Aux racines de la science​

Il voulait être professeur de physique. Léo Valon a fini par devenir chercheur en sciences fondamentales. Avec sa famille, il est en recherche d’un équilibre entre le travail, les loisirs et un cadre de vie agréable pour les enfants.

Léo Valon est chercheur au CNRS

Tout jeune déjà, Léo Valon aimait les études : « j’ai toujours apprécié les relations que j’avais avec les professeurs, en particulier ceux qui étaient passionnants et bienveillants. » Il a grandi dans la verte, à Saint-André-des-Eaux, entre les marais de Brière, les salines de Guérande et l’océan Atlantique. Après un bac S, il décide de poursuivre son cursus en physique. Il fait 3 ans de classe préparatoire à Nantes. Ce n’est pas son meilleur souvenir, mais il parvient à rentrer à l’école normale supérieure de Paris. Il y obtient un master de biophysique et décroche l’agrégation.

Physique et biologie

 Il entame ensuite une thèse à l’institut Marie-Curie sur le contrôle optogénétique de la polarité cellulaire.
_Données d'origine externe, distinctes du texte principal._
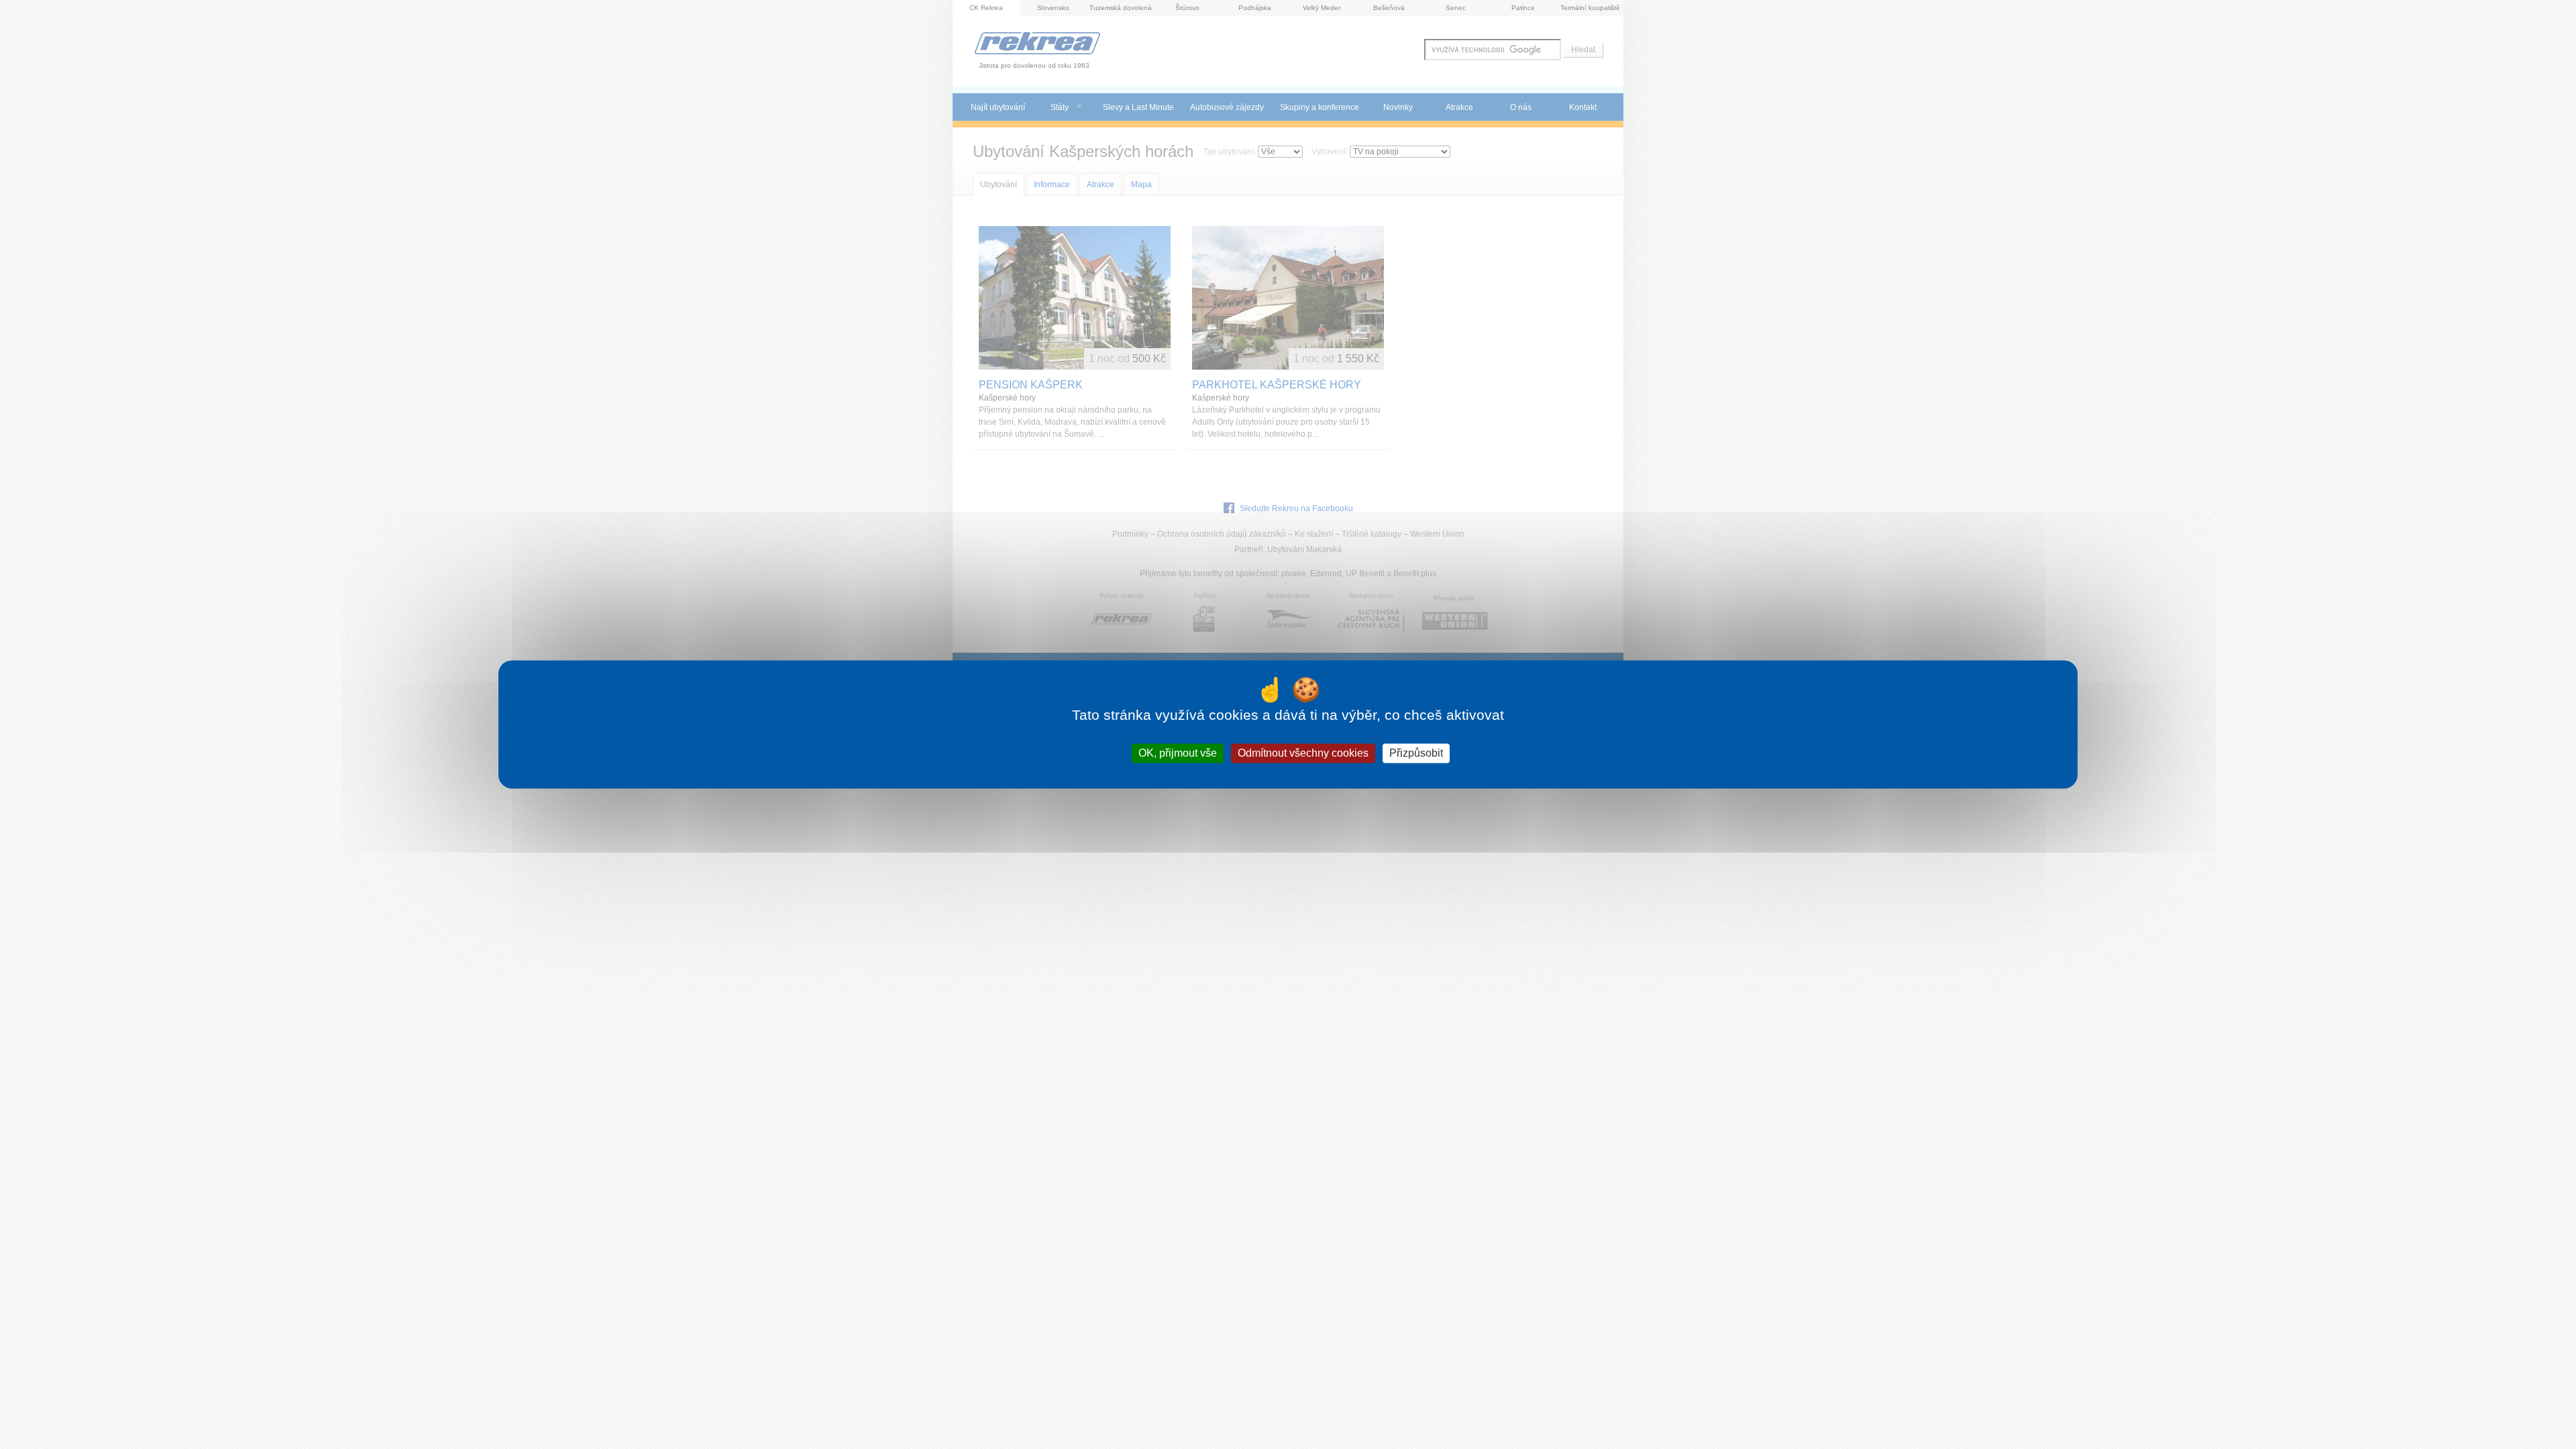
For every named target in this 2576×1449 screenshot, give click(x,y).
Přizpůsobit (1416, 753)
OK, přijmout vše (1177, 753)
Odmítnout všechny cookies (1303, 753)
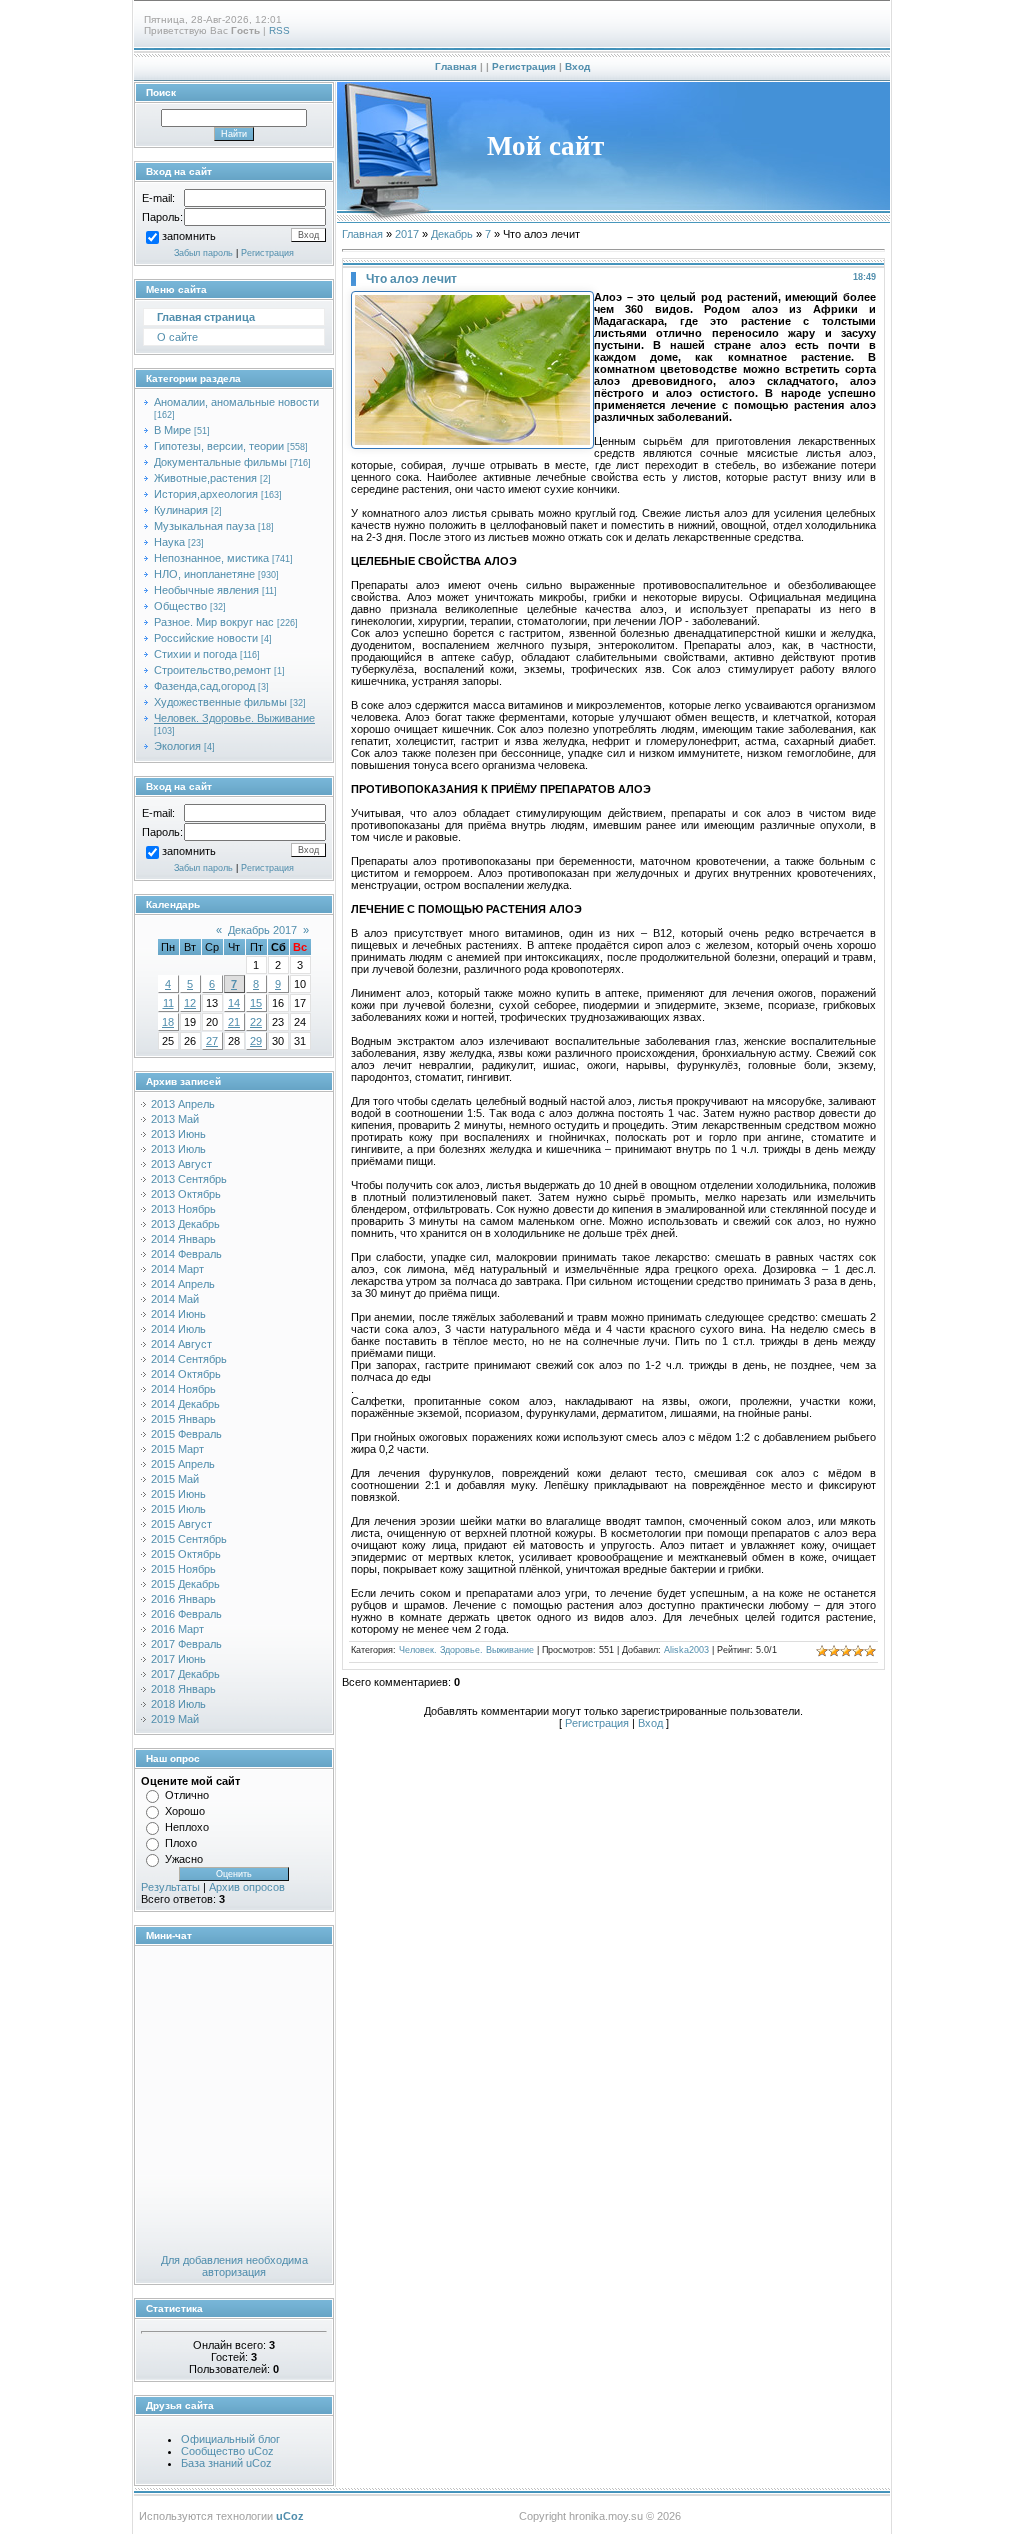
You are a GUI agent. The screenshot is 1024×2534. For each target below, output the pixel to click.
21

Nouveau domaine de recherche, l’optogénétique associe les techniques de l’optique à celles de la génétique. Léo Valon explique : « J’étudiais le mouvement de cellule unique en les filmant avec un microscope. Je voulais comprendre comment se déplacent les cellules, comment elles coordonnent la création d’un devant et d’un arrière. » Il poursuit ses travaux comme postdoctorant à Barcelone en Espagne. « Là, précise le chercheur, notre équipe a surtout cherché à comprendre comment les cellules d’un tissu s’organisent entre elles et modifient leurs comportement en fonction des perturbations mécaniques qu’elles subissent. »

A son retour en France, il intègre les laboratoires parisiens de l’institut Pasteur. « Depuis 5 ans, je travaille sur les cellules d’une mouche, la drosophile. J’étudie l’impact de la mort des cellules sur la mécanique du tissu. Par exemple toutes les cellules de notre intestin se renouvèlent en 5 jours. Notre peau repousse constamment. Des cellules meurent en permanence pour laisser la place à de nouvelles cellules afin que les organes puissent fonctionner correctement. C’est ce que j’étudie chez la mouche. Dans le dos de la drosophile, quand une cellule meurt, elle va tirer sur les cellules voisines, ce qui va empêcher ces dernières de mourir pendant une heure. C’est le temps nécessaire pour que la cellule morte soit évacuée sans que cela ne crée un trou dans le tissu. » 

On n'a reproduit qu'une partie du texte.